The goal of NCP treatment should be to reduce pain in the short term and to inhibit and/or resolve central sensitization in the long term. Therefore, treatment of NCP requires differentiation of peripheral and central component pain for adequate management [2,3,12]. In peripheral NCP patients, topical ocular surface treatments, such as artificial tears, topical steroids [3], autologous serum tears [60,61], cryopreserved amniotic membrane [62], and bandage contact lenses may be sufficient by down-regulating ectopic, spontaneous, or hypersensitive signaling in peripheral nociceptor pathways [13]. However, central sensitization requires systemic pharmacotherapies, such as tricyclic antidepressants, low dose-naltrexone, anticonvulsants, serotonin-norepinephrine inhibitors, and other analgesics addition to topical ocular surface treatments [3,63]. The proparacaine challenge test is used to assess central component of pain as previously described [3]. Despite our limited data for proparacaine challenge test, available patient results show that the majority of RS-NCP patients had at least a nonocular component of pain that did not resolve with anesthetic drops.

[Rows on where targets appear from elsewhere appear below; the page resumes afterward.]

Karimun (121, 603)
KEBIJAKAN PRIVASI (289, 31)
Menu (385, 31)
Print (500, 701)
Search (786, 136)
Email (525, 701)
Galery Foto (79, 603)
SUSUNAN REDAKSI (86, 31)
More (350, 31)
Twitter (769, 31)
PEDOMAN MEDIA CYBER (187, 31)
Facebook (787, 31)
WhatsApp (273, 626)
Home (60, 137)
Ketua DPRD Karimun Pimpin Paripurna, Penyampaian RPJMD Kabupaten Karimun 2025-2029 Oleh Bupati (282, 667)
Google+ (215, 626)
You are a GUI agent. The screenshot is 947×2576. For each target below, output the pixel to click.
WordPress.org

Similar to our patients, previous studies have also reported different amount of centralization component in refractive surgery related NCP, which suggests severe pain, longer and complex treatment and more diminished quality of life [9,12,13,64,65]. A high rate of centralization suggest delayed diagnosis and treatment in both groups. Thus, in order to prevent central sensitization and impairment of quality of life and mood, early diagnosis and treatment have a crucial importance in NCP, especially in a younger age group with a more active work and social life like refractive surgery patients.

In conclusion, despite the limitations of our study, including the retrospective design, relatively small sample size, and heterogeneity of the groups, our study suggests that RS-NCP patients may present with a wide spectrum of clinical features similar to post-herpetic neuralgia. However, pain severity, impaired quality of life and mood, severe nerve damage and the presence of central sensitization are dominant findings in these patients. Therefore, NCP should be kept in mind in refractive surgery patients with non-specific persistent symptoms, who are unresponsive to conventional dry eye treatments and additional evaluation, such as IVCM to assess nerve abnormalities, and the proparacaine challenge test to assess central component of symptoms, should be considered for diagnosis and management purposes. Early diagnosis prior to the development of central sensitization is thus of great importance.